Tesadüfen Meydanbaşı yokuşunda karşılaştık. Rica etmem ile birlikte ne demek tabi ki yaparım dedi. O an o kadar mutlu olmuştum ki, ilk gazetemin ölçü ve boyutunu hazırladıktan sonra başladık gazetenin tasarımına bu 45.sayıya kadar bu şekilde devam etti.27 Eylül 2013 tarihli ve devamında ki Gazetelerimin mizanpajını Koray Kayalı yaptı. Gazetemin hazırlanma ve tasarım aşamasının dışında da ondan çok şey öğrendim, Kayalının hayatını, bilinmeyenlerini, duygularını, özlemlerini, hayata geçirdiği projelerini, hayata geçiremediği projelerini, eski matbaa günlerini, babası Rahmetli Turan Kayalıyı ve çok daha fazlasını öğrendim.

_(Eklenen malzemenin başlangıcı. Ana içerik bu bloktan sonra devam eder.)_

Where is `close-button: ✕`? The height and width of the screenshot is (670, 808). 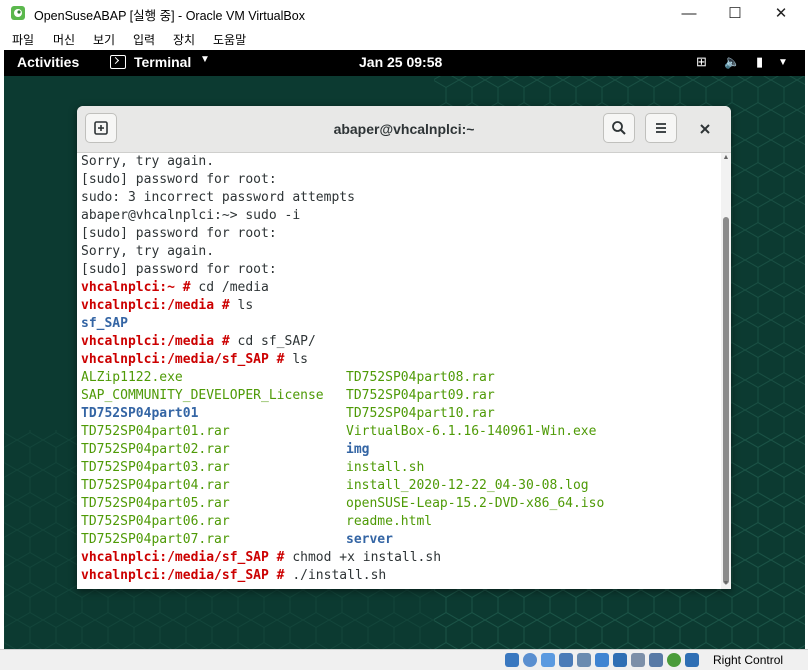 close-button: ✕ is located at coordinates (781, 13).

Koray Kayalı bana bir gün sohbet esnasında şöyle dedi, Biliyor musun bugün benim doğum günüm ve ben babamın öldüğü yaştayım, babamın rahmetli olduğu yaşta öleceğim dedi. Bu konuşması hiç aklımdan çıkmadı ve vefat haberini aldığımda ilk aklıma gelende bana söylediği bu sözler oldu.

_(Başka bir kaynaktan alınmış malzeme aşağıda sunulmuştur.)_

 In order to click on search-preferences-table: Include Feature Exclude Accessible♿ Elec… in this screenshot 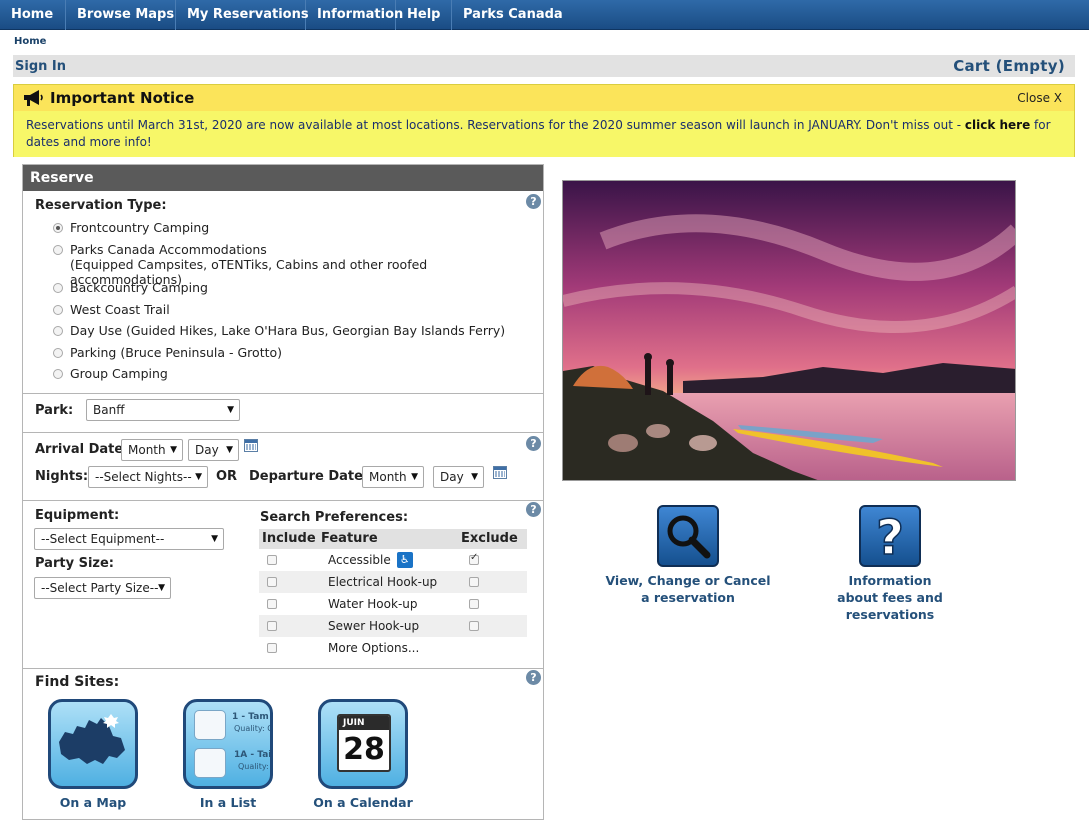, I will do `click(393, 594)`.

Koray Kayalı uzun süredir hastalığı nedeniyle tedavi görüyordu ve yaşadığı ameliyat sonrası bir daha uyanmamak üzere aramızdan ayrıldı. Vefat haberini duyduğumda yine dediğini yaptın değil mi? Koray ağbi dedim gözyaşlarım sel oldu aktı. Seni tanıdığım için çok mutluyum ama seni kaybettiğim için ise çok üzgünüm, ben seni çok sevdim, kişiliğini, mesleğe olan bağlılığını, hayata bakış açını, en önemlisi ise insanlığını, bu 3 senelik kısa sürede de senden çok şey öğrendim, inkar edemem çok konuda yardım ettin yardımcı oldun. Bir tek şu Gazete katlamayı kaç defa gösterdin bir onun inceliklerini öğrenemedim. İnan bana hala da katlayamıyorum ama muhakkak öğreneceğim.

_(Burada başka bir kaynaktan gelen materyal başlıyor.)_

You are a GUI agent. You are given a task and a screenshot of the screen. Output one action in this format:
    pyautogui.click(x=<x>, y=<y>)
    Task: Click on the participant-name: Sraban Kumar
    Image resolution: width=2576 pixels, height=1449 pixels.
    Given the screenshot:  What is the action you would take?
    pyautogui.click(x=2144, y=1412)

Koray Kayalı sürekli okurdu. Derin bir kültürü vardı. İyi okumuş, iyi yetişmiş, engin kültürlü ve en önemlisi çok büyük kalpli kişiydi. Kendini devamlı geliştirir, okur, dinler, düşünürlerin düşüncelerini biriktirir, gerekli halde güncel hayata uygular, bizlerle de paylaşırdı. İnsana çalışma şevki verip, her zaman doğru yolu gösterirdi. Ona güvenle içinizi açabilir ve en zor ve karmaşık durumlarda bile ondan feyz alıp önerilerini benimserdim. Samimi ve sevecen kişiliği, yeni bilgilere ve değişen koşullara açık oluşu ve ileri görüşü daima takdirle karşılanırdı.
Sevdiğimiz, çok saydığımız, çok önem verdiğimiz kişileri artık göremeyeceğimizi düşündükçe benliğimizde büyük bir boşluk oluşuyor. Sevdiğim, saygı duyduğum ve önem verdiğim çok değerli bir ağabeyi yitirmiş olmanın üzüntüsünü duyuyorum. Yaş olarak pek kısa, yaşanmışlık olarak uzun ve dolu geçen bir hayat oldu senin için. Seni asla unutmayacağız.
Acısı ile tatlısı ile bir yığın anı bıraktın. Allah rahmet etsin, yattığı yer cennet olsun. Nurlar içinde yat Koray ağbi.